@michaelcahill:
I noticed awhile back that when I dump a file, some lines have encoded trailing nul bytes and some don't. I went back and looked at it today – here's an example:
pixiebob:format {69} !wt
wt -h RUNDIR dump file:WiredTiger.wt
WiredTiger Dump (WiredTiger Version 1.6.5)
Format=print
Header
file:WiredTiger.wt
allocation_size=4KB,...,type=file,value_format=S
Data
colgroup:wt\00 <<< trailing nul
columns=,source="file:wt.wt",type=file\00 <<< trailing nul
file:wt.wt\00
Anyway, the reason some lines have trailing nul bytes and others don't is the first lines in the dump output are the metadata file rows, and they don't go through the dump cursor's encoding functions, so the trailing nul byte in the string is never encoded.

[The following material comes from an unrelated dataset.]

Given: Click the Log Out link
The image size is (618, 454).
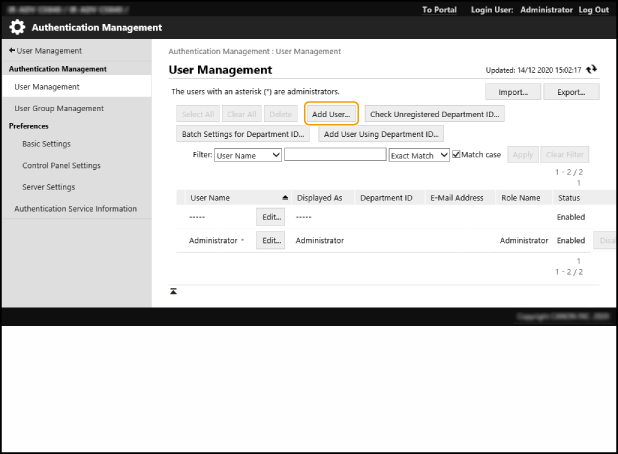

I don't think this is a bug, but it's not necessary, either.
We could do something like this to ignore the trailing nul byte on key/value items with "S" formats:
diff --git a/src/cursor/cur_dump.c b/src/cursor/cur_dump.c index 7883996..61f20eb 100644 --- a/src/cursor/cur_dump.c +++ b/src/cursor/cur_dump.c @@ -68,6 +68,10 @@ __curdump_get_key(WT_CURSOR *cursor, ...) } else { WT_ERR(child->get_key(child, &item)); + /* Don't dump the trailing nul byte for string formats. */ + if (item.size > 0 && strcmp(cursor->key_format, "S") == 0) + --item.size; + WT_ERR(__raw_to_dump(session, &item, &cursor->key, F_ISSET(cursor, WT_CURSTD_DUMP_HEX) ? 1 : 0)); } @@ -178,6 +182,10 @@ __curdump_get_value(WT_CURSOR *cursor, ...) WT_ERR(child->get_value(child, &item)); + /* Don't dump the trailing nul byte for string formats. */ + if (strcmp(cursor->key_format, "S") == 0 && item.size > 0) + --item.size; + WT_ERR(__raw_to_dump(session, &item, &cursor->value, F_ISSET(cursor, WT_CURSTD_DUMP_HEX) ? 1 : 0));
I'm not excited about doing a strcmp() call per key or value, but hopefully the compiler will inline it since it's a two-byte comparison.
I don't feel strongly about this change, let me know if you want to:
- just forget about it,
- implement this change or some other change you prefer,
- change the metadata dump to encode a trailing nul byte,
- or something else,
just let me know your preference.